Изменить стиль страницы

Хозяин наклонился над ним.

— Может быть, как-нибудь доедем до стадиона, Дзужеппе, — просительно сказал он. — Сегодня финальный матч.

Пульс уже выравнивается.

Мы приехали к началу второго тайма.

Наша команда проигрывала. Гвидо трясущимися руками помог мне переодеться. Я вышел на поле.

В этот день Джузеппе превзошел себя. Я играл так, как не играл никогда в жизни. После второго гола в ворота “Броксов” зрители вскочили на ноги. Говорят, рев болельщиков был слышен за много миль от стадиона!

А я не останавливался. Я повел мяч между двух защитников “Броксов” и с угла штрафной площадки загнал третий мяч под перекладину.

И вдруг я почувствовал такую тоску… Господи, до сих пор сжимается сердце, когда я вспоминаю об этом. Я весь как-то сразу обмяк и, кажется, сразу догадался, в чем дело.

Я посмотрел на трибуны. Вокруг того места, где обычно сидели хозяин с Джузеппе, столпились люди, они загораживали от меня Джузеппе, но я знал, что, когда они разойдутся, я не увижу его больше.

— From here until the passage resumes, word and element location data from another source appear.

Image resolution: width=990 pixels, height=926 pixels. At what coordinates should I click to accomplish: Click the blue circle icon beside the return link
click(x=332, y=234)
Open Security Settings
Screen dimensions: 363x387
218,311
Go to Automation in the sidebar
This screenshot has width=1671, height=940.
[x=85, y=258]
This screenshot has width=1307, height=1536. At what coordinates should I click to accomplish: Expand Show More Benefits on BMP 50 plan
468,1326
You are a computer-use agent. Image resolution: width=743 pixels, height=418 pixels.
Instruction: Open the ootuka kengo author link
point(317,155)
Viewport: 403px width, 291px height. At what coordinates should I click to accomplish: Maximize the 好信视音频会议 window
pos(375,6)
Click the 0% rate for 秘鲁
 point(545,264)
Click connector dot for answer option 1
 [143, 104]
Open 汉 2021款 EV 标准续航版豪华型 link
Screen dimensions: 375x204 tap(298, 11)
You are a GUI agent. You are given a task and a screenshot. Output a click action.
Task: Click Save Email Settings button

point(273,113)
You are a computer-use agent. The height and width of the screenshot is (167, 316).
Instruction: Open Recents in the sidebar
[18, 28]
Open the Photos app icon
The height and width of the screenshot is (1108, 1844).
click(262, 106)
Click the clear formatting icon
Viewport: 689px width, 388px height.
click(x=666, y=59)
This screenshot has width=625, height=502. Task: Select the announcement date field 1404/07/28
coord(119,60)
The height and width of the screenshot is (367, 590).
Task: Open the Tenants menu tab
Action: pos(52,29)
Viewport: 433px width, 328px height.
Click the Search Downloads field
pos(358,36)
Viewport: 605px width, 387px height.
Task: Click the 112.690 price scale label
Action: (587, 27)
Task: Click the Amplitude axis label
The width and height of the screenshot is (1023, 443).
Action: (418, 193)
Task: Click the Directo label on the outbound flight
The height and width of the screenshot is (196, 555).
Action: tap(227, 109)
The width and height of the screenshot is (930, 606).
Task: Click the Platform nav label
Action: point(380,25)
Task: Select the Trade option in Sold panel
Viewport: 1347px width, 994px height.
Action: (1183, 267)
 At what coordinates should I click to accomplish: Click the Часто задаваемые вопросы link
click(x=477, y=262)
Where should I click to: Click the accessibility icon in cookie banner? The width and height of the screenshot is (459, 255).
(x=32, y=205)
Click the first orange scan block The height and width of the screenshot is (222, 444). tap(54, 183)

Этот матч я кое-как доиграл. Мы стали чемпионами.

На следующий день газеты, захлебываясь от восторга, описывали подробности матча, расписывали подвиги Санто ди Чавеса, вырвавшего победу у “Броксов”, а в конце там была и такая фраза: “О напряженности матча свидетельствует и то, что один зритель умер прямо на трибуне от разрыва сердца, не перенеся огорчения после третьего гола в ворота “Броксов”.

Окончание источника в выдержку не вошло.